### Text
★ ★ ★ ★ ★
The Hospice in Minsk

Anna and her staff have moved into the new building which they bought last September with support from the Anne Roberts Foundation and a large donation from Sam Lupton, one of our most generous supporters. They have prepared the ground and first floors to make a base for all the staff to work from and a day centre for children with disabilities. They are still looking for funding to complete the top floor to make flats for three families, and they are also hoping to make a garage and workshop in the grounds. Anna has enough money for salaries till the end of March. She has been promised another European Union grant, but even if this materialises soon, most of it will be for the setting up of adult hospice care. We applied for a grant from the Tubney Trust in October, but did not succeed. I will try to submit another grant application to a Trust Fund which specialises in hospice support. In March Lynne Hutton from Springhill Hospice in Rochdale, plus two researchers involved in palliative care, will go to Minsk to do some training of Hospice and Hospital staff. This is funded by money left over from an earlier grant from the Victor Zorza Hospice Trust. We can very likely get further funds from them to continue the training programme, but not for salaries or building work.

 

 

 

 

Fostering and Family Support

In November, Galina who runs the Social Centre and Children’s Shelter in Rogachev, told me about Vanya who was ten and had a lovely family waiting for him, but his mother had not yet had her rights removed. This process might take three or four months, so Vanya would have to stay in the shelter till then, as there would be no money to help his foster mum to look after him. As money was the only thing stopping Vanya from going to the new family where he longed to be, I agreed that we would pay about £30 a month until the paperwork was completed.

Ellen and I visited the family and met Vanya’s ‘super mum’. A fantastic cook, she looked after everything in the house including fixing the plumbing and making the bunk beds. She had fostered the children of her alcoholic neighbours the year before and they had settled in happily and Vanya was obviously delighted with his new brothers and sisters.

In Minsk we went to meet a mother who we have been sponsoring for several months after a request form the Hospice. Inna has been receiving support from the Hospice during the last couple of years and this has helped to lift her out of depression. She had a wonderful husband who adored their disabled son Dima. Many men leave when they have a disabled child, but Inna’s husband was devoted to his son. Tragically, he developed throat cancer and just before he died he asked Inna to promise that she would never let Dima go into an institution. She spent six years on her own with a profoundly mentally disabled boy, hardly ever able to get out of the flat.

Our sponsorship has helped her to employ a carer to sit with Dima so that she can go to work. Inna now has an administrative job in a café where she feels liked and needed and it has changed her life. ‘Wouldn’t it be great to invite her to come for a holiday with Dima?’ said Ellen. I replied that it would be perfect but I was trying to think of a family who would want to take Dima. So Ellen asked Inna if she would like to come for a holiday in her house in Blantyre. She could not believe it and then we rounded off the evening by giving her one of the fur coats which we had been wearing to protect us from the minus 10 temperatures. Ellen can’t wait to make Dima a sensory corner and try some massage on him, and to take Inna out on the town. It was a very moving end to a busy and positive fortnight.
★ ★ ★ ★ ★
### Collected material
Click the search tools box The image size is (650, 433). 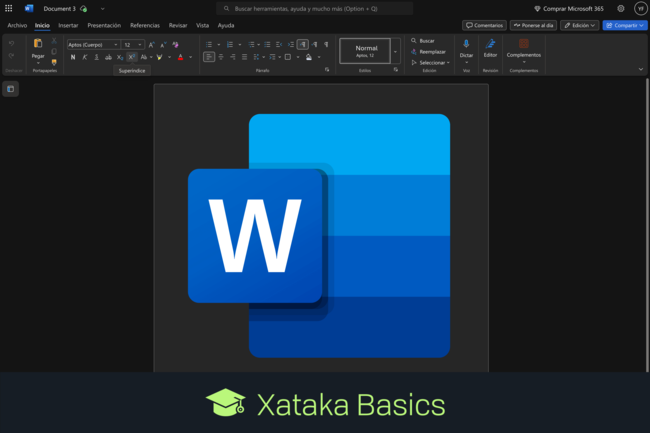pyautogui.click(x=314, y=8)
★ ★ ★ ★ ★
### Problem to work on
Answer these questions using the text.
(a) Until when does Anna have enough money for salaries?
(b) About how much per month was agreed to be paid while Vanya's paperwork was completed?
(c) What kind of job does Inna now have?
Rely only on the text when answering.

### Your solution
(a) Until the end of March.
(b) About £30 a month.
(c) An administrative job in a café.